Leif is feeling better and has more energy today. He went for a nice long walk (20 minutes or so) around the hospital this morning, and did a gentle workout on the exercise bike this afternoon. His appetite is increasing - food doesn't taste very good to him, but it doesn't taste bad either, which is a real improvement. He continues to make a good effort to eat, even when he doesn't feel like it. He has lost quite a bit of fluid weight, which is a good thing; the swelling in his legs has just about gone away. He is methodical and diligent about following all doctor's orders; keeping moving, wearing his Sequential Compression leg wraps, keeping a warm compress on his sore butt to encourage healing, etc. Said butt is looking good - the redness is gone, and the soreness is diminishing.
I started back to work yesterday (I had been on leave for the move etc.); it is nice to get back into a normal routine. Three of my friends from Texas arrived this evening for a weekend visit, which I have been looking forward to very much.
I'm very curious about the radiation therapy source they're using...it's been 13 years since I've even browsed a Health Physics journal. What isotope are they using for the gamma source? (or are they using a high-energy X-ray source instead? - that would be new.) How are they targeting the beam in 3D? The old gamma knives had multiple stationary gamma sources, each separately collimated by holes drilled into a big hemispherical lead block, all pointing to the center. With that you have to move the patient to the exact right spot to put the target organ in the center where all the beams converge, then open the shutters on the gamna source. I've heard about a relatively new device using a single source that's moved around constantly during the irradiation by a robotic arm which keeps the source aimed at the target organ. Lots more programming involved, but more freedom & precision about what gets irradiated and what doesn't.
ReplyDeleteI will ask. Getting the treatment is little scary since they are SO serious about it. They photograph your face and get your consent with a witness and timestamp. They record everything. I assume that it is because of people's general fear of radiation, because I am getting a "low" dose (although I do not know exactly what that means, or how it correlates to long-term risk - something else that I would like to find out, although long term risk is a bit of a non-issue unless I get through this current illness).

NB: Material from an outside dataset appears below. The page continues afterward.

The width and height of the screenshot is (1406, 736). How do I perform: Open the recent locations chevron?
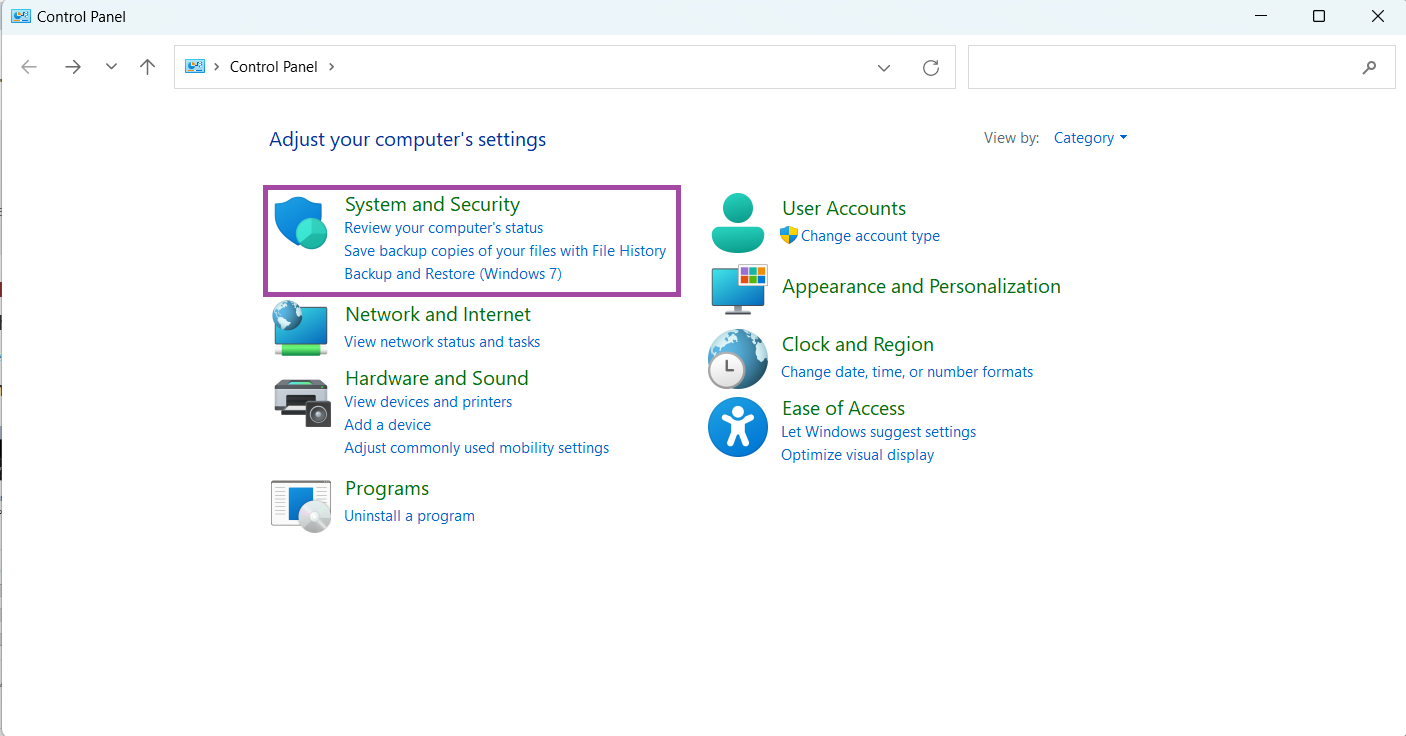tap(111, 67)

ReplyDeleteYeah, I think the biggest reason for all the consent forms is general fear of radiation. It can cause long-term problems, but then so can the chemo drugs. I think if something does go wrong later, people are more likely to blame the radiation. One good thing about it is that unlike chemo, its direct effects are local to the targeted organ, not whole-body (which of course is why they use it in the first place.)